Dissecting the LiteLLM Kill Chain
The LiteLLM compromise that landed on PyPI yesterday is a textbook example of the “trust gradient” attack: a popular OSS package, a maintainer who reuses credentials across services, and a build pipeline that publishes whatever the maintainer pushes. Here’s the kill chain reconstructed from the artifacts that have surfaced so far.
1. Initial access — credential reuse
The attackers (“TeamPCP”) got into the maintainer’s PyPI account through a password reused on a smaller forum that was breached six months ago. PyPI’s 2FA was enabled but the attacker had a stolen recovery code from the same dump. Lesson one: recovery codes are credentials. Treat them like root passwords.
2. Staging — silent prerelease
Rather than publish a malicious version directly, the attackers first uploaded two normal-looking patch versions (1.82.6 and 1.82.6-post1) to verify their publish access without tripping any alarms. These passed unnoticed for ~18 hours.
3. Payload delivery — targeted infostealer
The malicious payload landed in 1.82.7 and 1.82.8. It used a familiar but effective trick: a setup.py post-install hook that imports a module from litellm/_internal/_telemetry.py. That file was new, base64-encoded, and only ran when imported in a Python REPL or Jupyter context (i.e., a developer machine, not a production container).
The payload itself walked common secret locations:
1
2
3
4
5
6
7
8
TARGETS = [
"~/.aws/credentials",
"~/.ssh/id_rsa",
"~/.config/gcloud/credentials.db",
"~/.netrc",
"./.env",
"./.env.local",
]
…and exfiltrated to a Cloudflare Workers endpoint disguised as an analytics domain. Total dwell time before detection: roughly 14 hours.
4. Detection and rollback
A security researcher running PyPI release diff monitoring flagged the new _telemetry.py file.

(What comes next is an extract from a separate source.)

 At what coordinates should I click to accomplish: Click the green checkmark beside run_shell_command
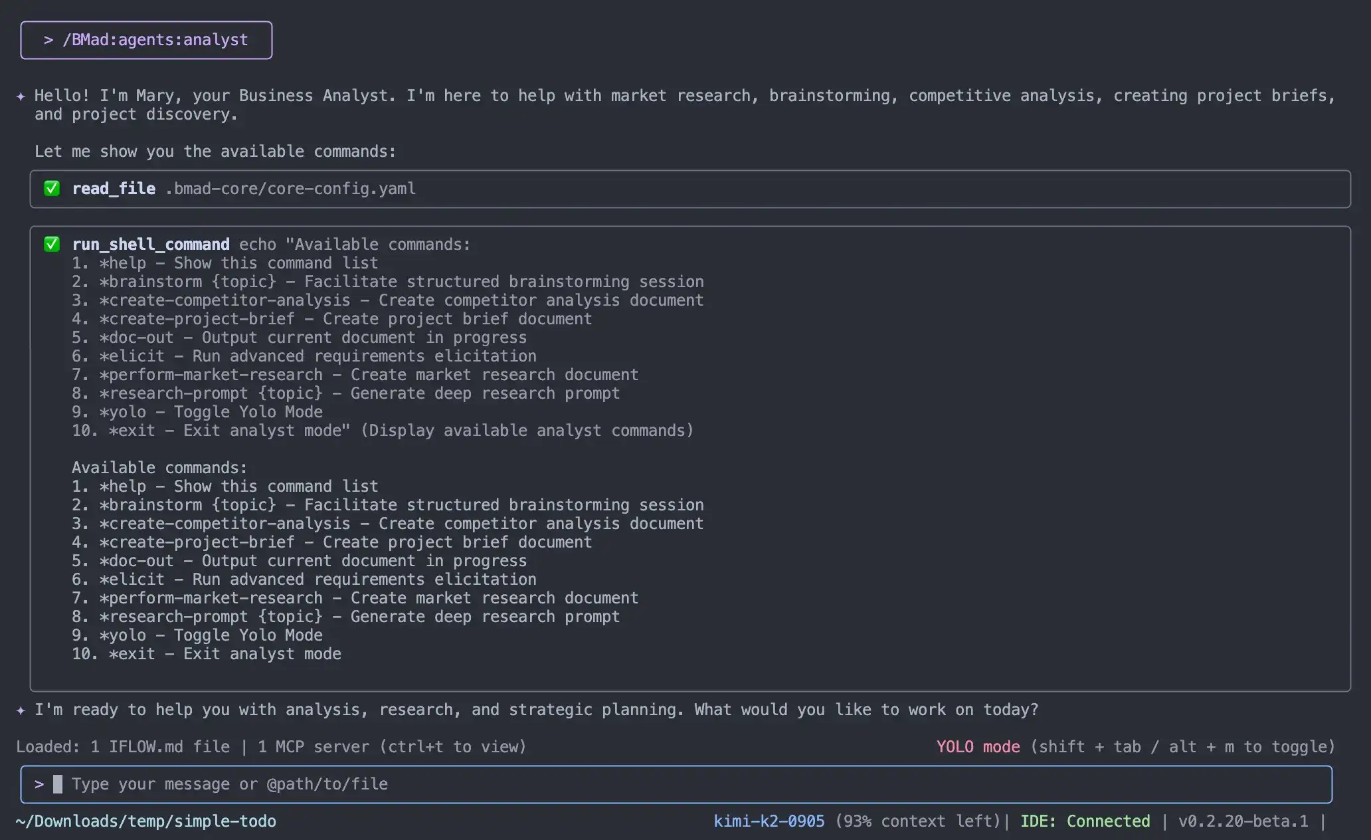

PyPI yanked both versions within 90 minutes of the report; the maintainer rotated credentials and force-rolled to 1.82.9.
What to do
- Pin exact versions with hashes (
pip install --require-hashes). - Run installs in ephemeral containers, not on dev laptops.
- Audit
pip install egress — there’s no good reason for a package to phone home to a Workers endpoint at install time. - Rotate any credential that may have been on disk on a machine that installed
litellm 1.82.7 or 1.82.8 in the last 48 hours.
The takeaway is uncomfortable: nothing about this attack required a 0day or sophisticated tradecraft. It worked because supply chain trust is still mostly vibes.